Re: Speeding up Batch Validate revisited

Post by roedygr » Thu Apr 03, 2014 7:07 pm

>. There doesn't seem to be enough demand for a feature like this

Keep in mind my suggestion does not change the User Interface is any way. It is not a user feature. It is an optimisation.

User avatar
Albert Wiersch
Site Admin
Site Admin
Posts: 3222
Joined: Sat Dec 11, 2004 9:23 am
Location: Near Dallas, TX
Contact:

Re: Speeding up Batch Validate revisited

Post by Albert Wiersch » Thu Apr 10, 2014 10:06 am

Hello,

I will be emailing you a link to v14.0210, which you can use to try the below TNPL Batch Wizard functions. You can append it to your current (if any) user functions file for any Batch Wizard target list you want to use it with.

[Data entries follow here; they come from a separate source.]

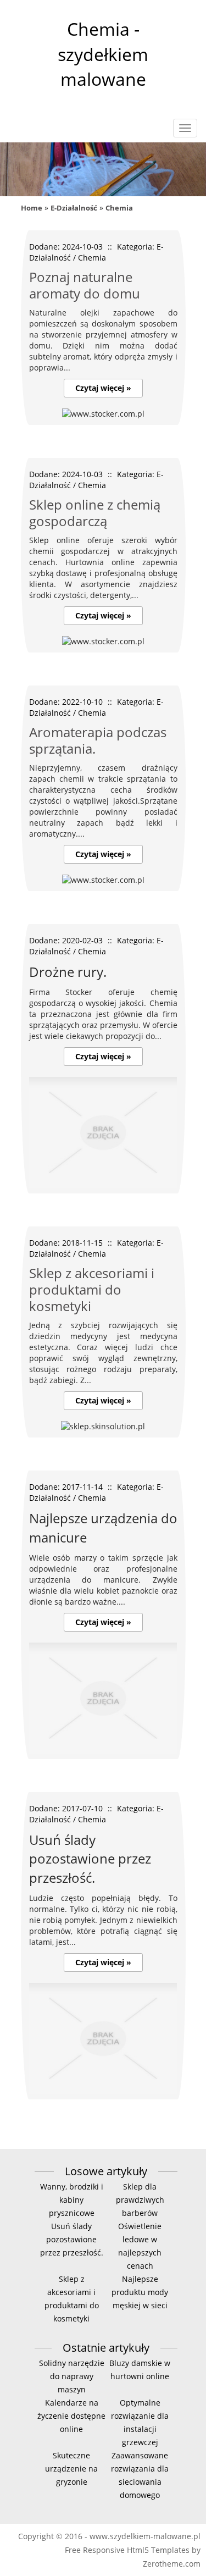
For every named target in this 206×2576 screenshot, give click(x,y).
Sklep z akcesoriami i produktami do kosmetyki (91, 1289)
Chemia (119, 208)
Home (31, 208)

I've added new functions to support this, some of which I've been thinking of adding for a while, like the JSON encoding and decoding functions.

You will need to set $cachefolder to the folder you want to use, to store the "cache files" that are used to store the dates.

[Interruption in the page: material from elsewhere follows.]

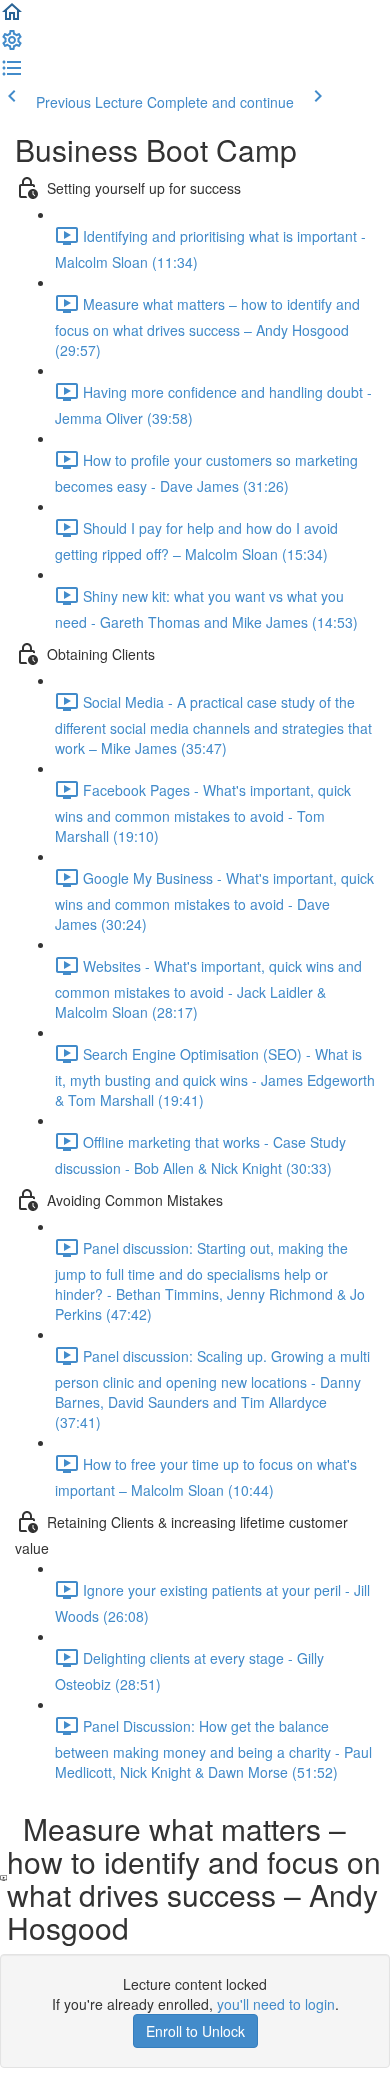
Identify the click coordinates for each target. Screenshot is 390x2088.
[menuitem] (12, 46)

If it works, it will check the $cachefolder for every target to see if a cache file exists for that target.
1) If the cache file doesn't exist then the target will be validated.
2) If it does exist, then the target is checked using the date information in the cache file to see if it's changed since the last validation with no errors and no warnings. If it has changed, then it's validated.

When the target is finished validating:
1) if there are no errors and no warnings then a cache file is made storing the last write time of the file (year, month, day, hour, and minute) to prevent the file from being changed again until its last write time is after the time stored in the cachefile.
2) if there are any errors or warnings then it makes sure there is no cache file by deleting any that might exist.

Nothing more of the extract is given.